Cadeau de Saint-Valentin empoisonné pour le trésor fédéral

Bruxelles, le 14 février 2019 – Les chiffres officiels du SPF Finances, publiés aujourd’hui, démontrent que la vente de produits du tabac en 2018 a rapporté 2,373 milliards d’euros en revenus d’accises. Cela représente une augmentation de 124 millions d’euros par rapport à 2017.
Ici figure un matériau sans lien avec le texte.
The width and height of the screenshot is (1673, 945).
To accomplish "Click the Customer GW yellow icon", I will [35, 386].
Derrière ces chiffres se cache une réalité bien différente. En réalité, les revenus d’accises issus des produits du tabac étaient bien plus faibles qu’initialement estimés. Sur base des estimations dans l’accord de gouvernement de 2014, les revenus d’accises devaient s’établir à environ 2,912 milliards d’euros fin 2018. Cela signifie que le manque à gagner cumulé des 4 dernières années s’élève à plus d’un demi-milliard (539 millions) d’euros.

Le déficit aurait pu être plus important encore mais fut partiellement compensé par l’augmentation des ventes transfrontalières en France en 2018.
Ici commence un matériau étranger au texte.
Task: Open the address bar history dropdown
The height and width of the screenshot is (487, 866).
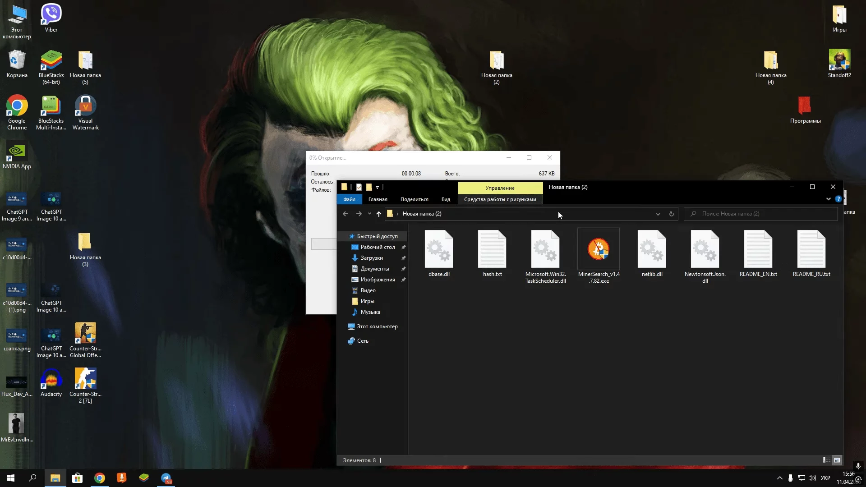Action: coord(658,214)
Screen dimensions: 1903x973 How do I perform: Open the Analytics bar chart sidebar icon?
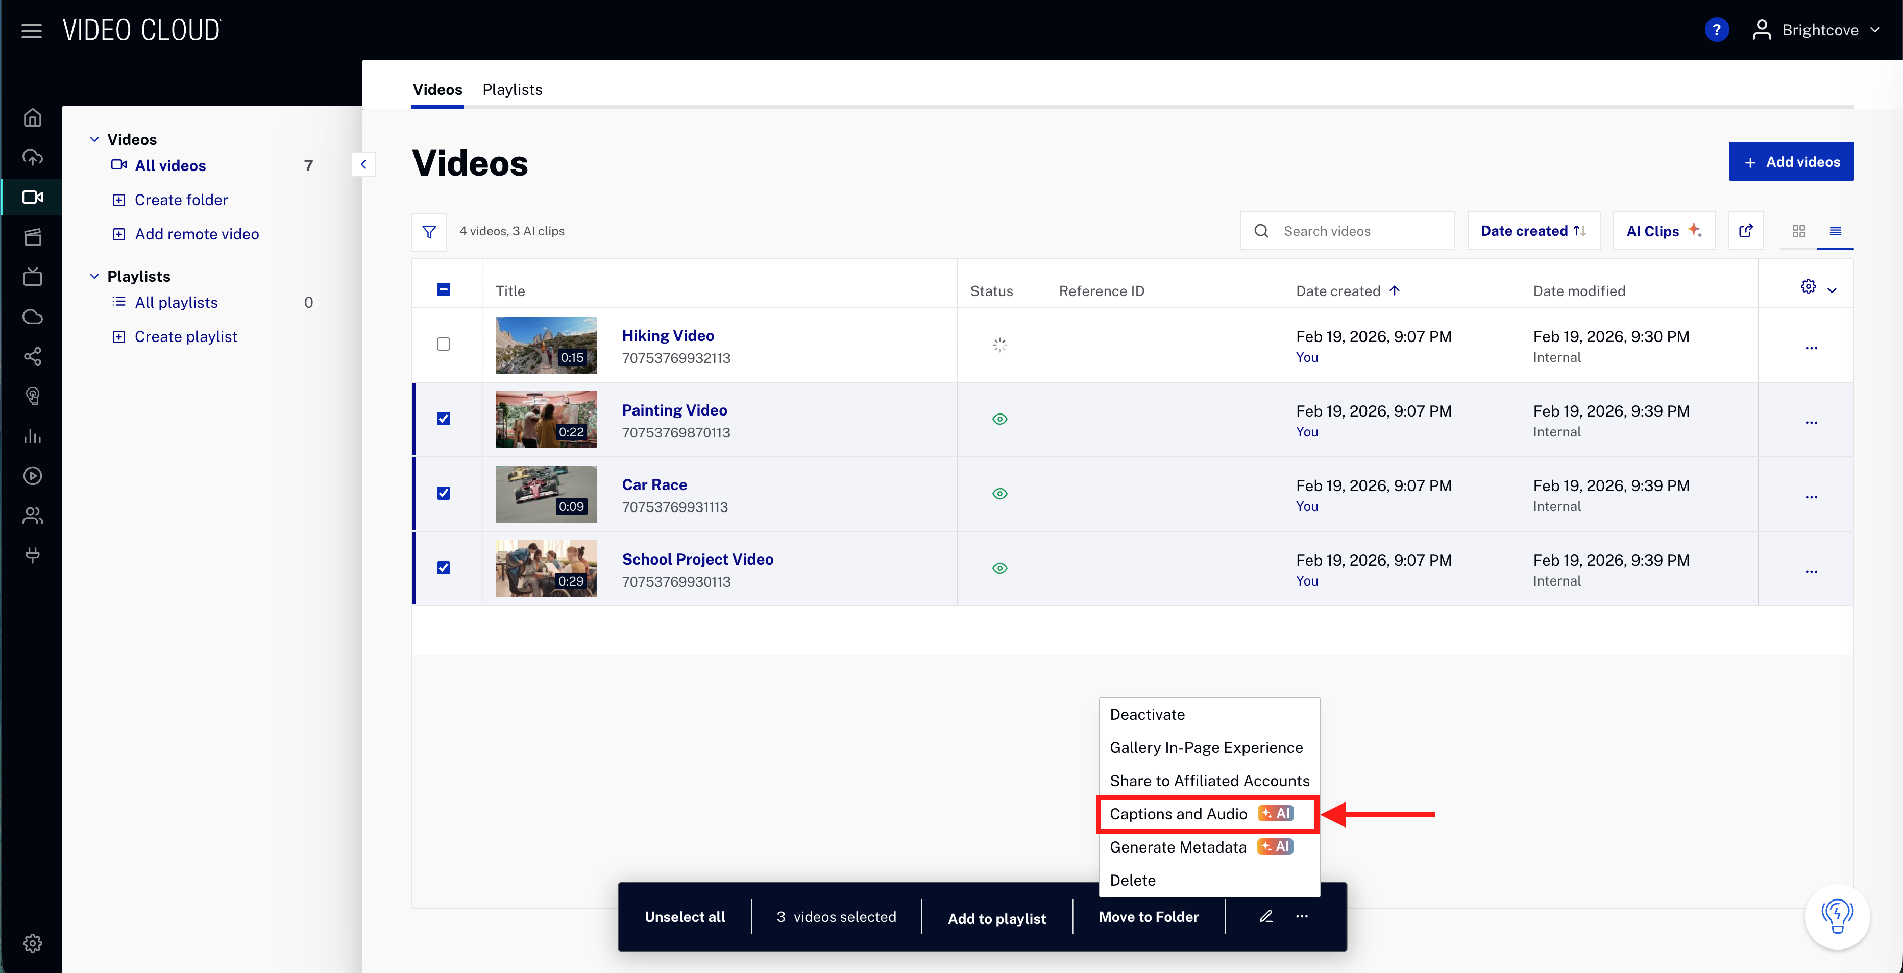click(32, 436)
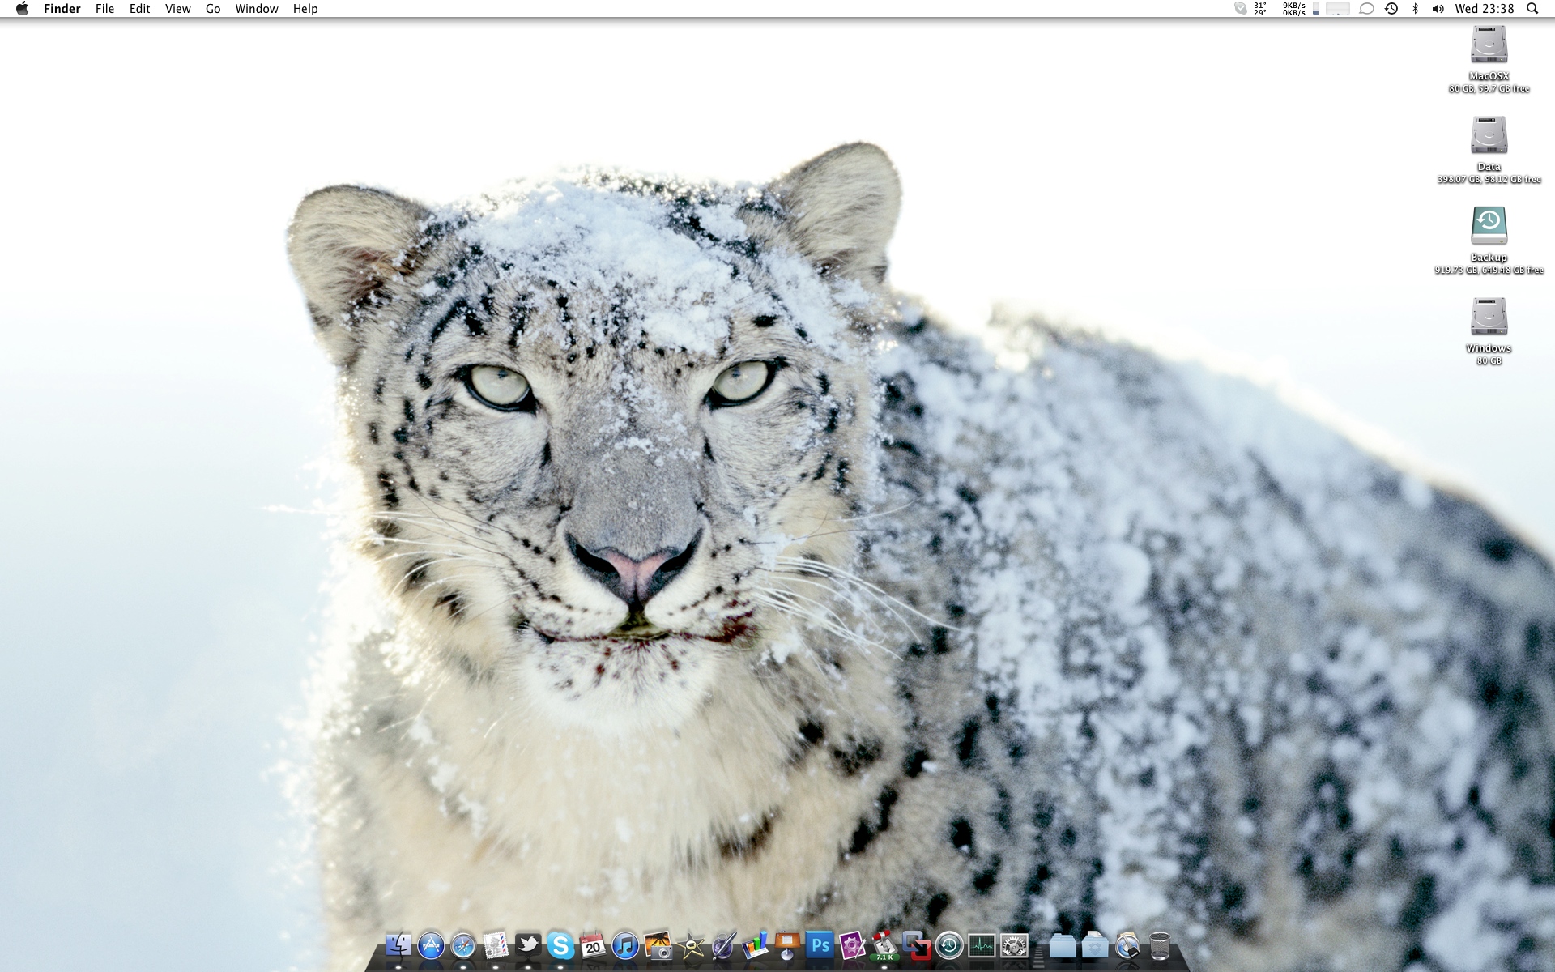The width and height of the screenshot is (1555, 972).
Task: Open System Preferences from Dock
Action: click(1014, 945)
Le fait que, sur 4 années d’affilée déjà, les revenus réels soient plus faibles que ceux espérés démontre que les augmentations drastiques d’accises sur la période 2014-2018 n’ont pas atteint leurs objectifs.
Si le gouvernement belge veut balayer l’inadéquation structurelle entre les tarifs d’accises et les revenus effectifs, il est grand temps pour lui de s’atteler à un plan pluriannuel réaliste.
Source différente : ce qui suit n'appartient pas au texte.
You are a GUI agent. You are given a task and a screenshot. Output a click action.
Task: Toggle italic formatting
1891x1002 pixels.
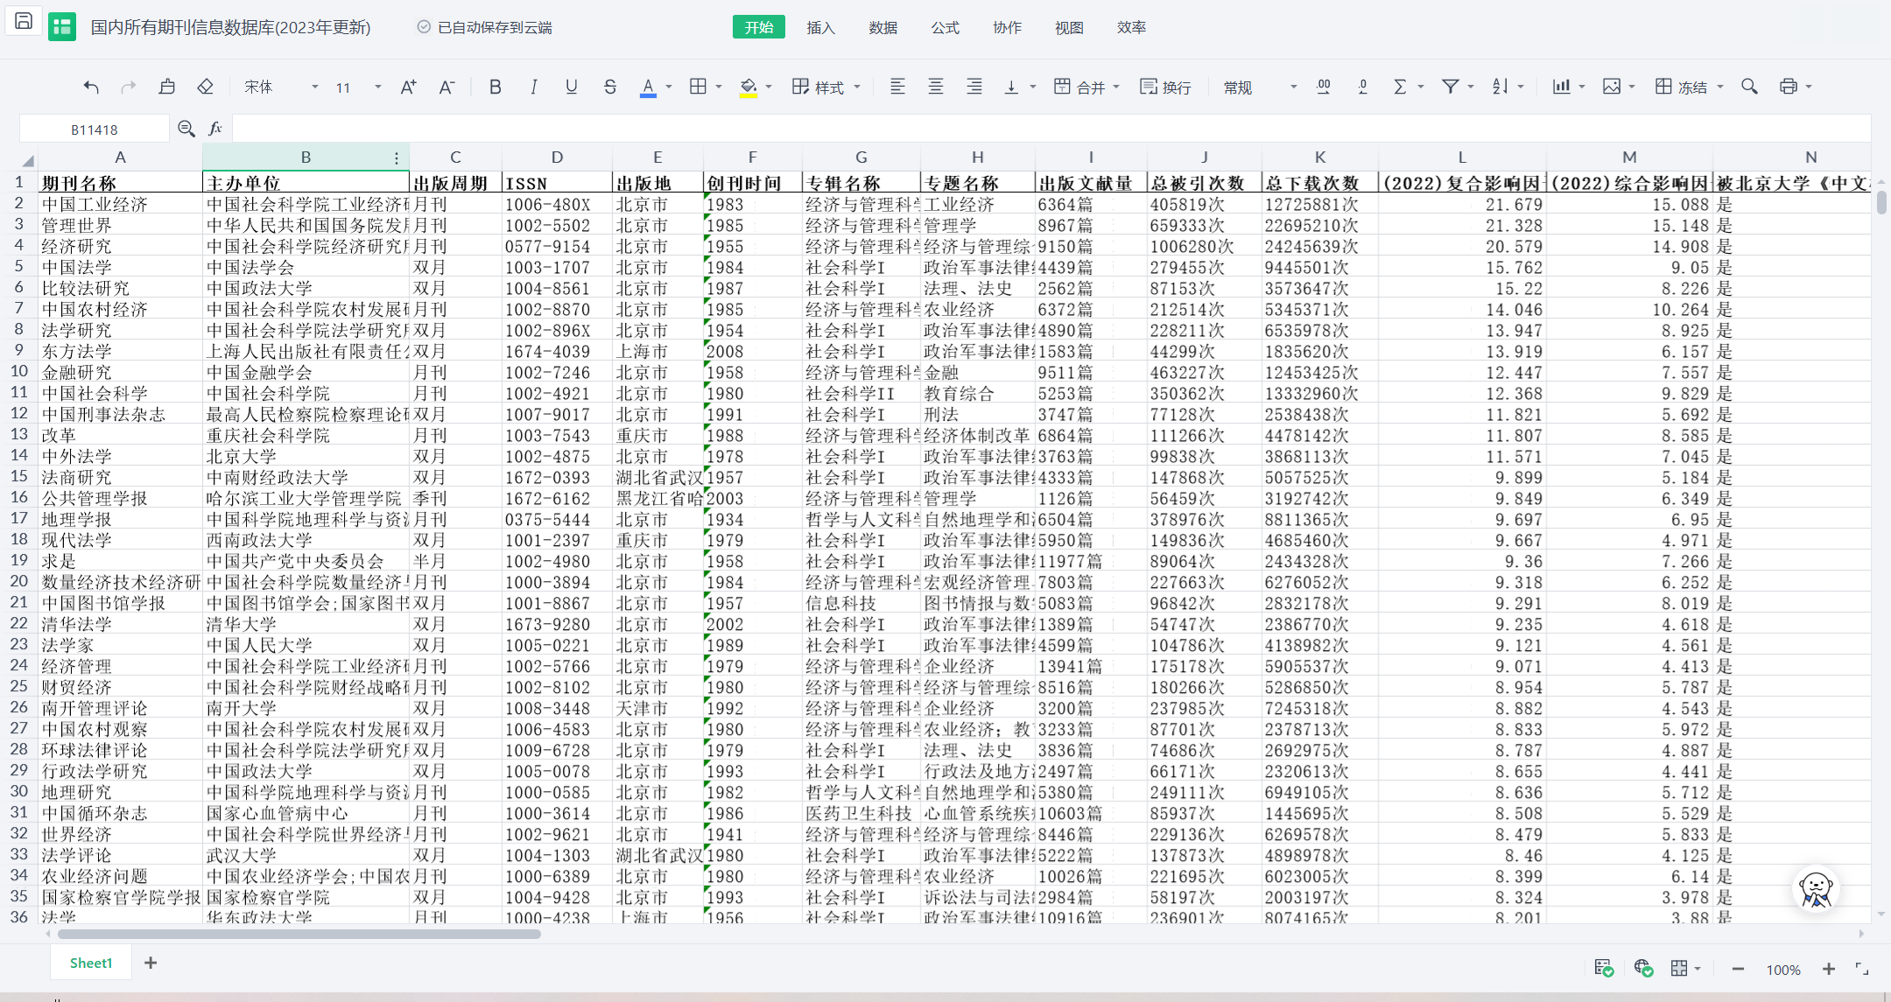coord(533,87)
Il est également important de tenir compte de la réalité du commerce illégal. La Belgique est aujourd’hui déjà une plaque tournante du commerce de cigarettes illégales et de contrefaçon, ainsi que le montrent les récentes statistiques de Douanes & Accises.

Malgré le déficit annuel croissant et le nombre de cigarettes contrefaites en augmentation constante, le gouvernement belge semble s’obstiner à l’introduction du paquet neutre. Cette mesure favorisera davantage le commerce illégal et fera encore baisser les revenus d’accises. Par ailleurs, la question est de savoir si un gouvernement en affaires courantes dispose réellement encore des compétences nécessaires pour introduire une mesure avec un impact budgétaire désastreux.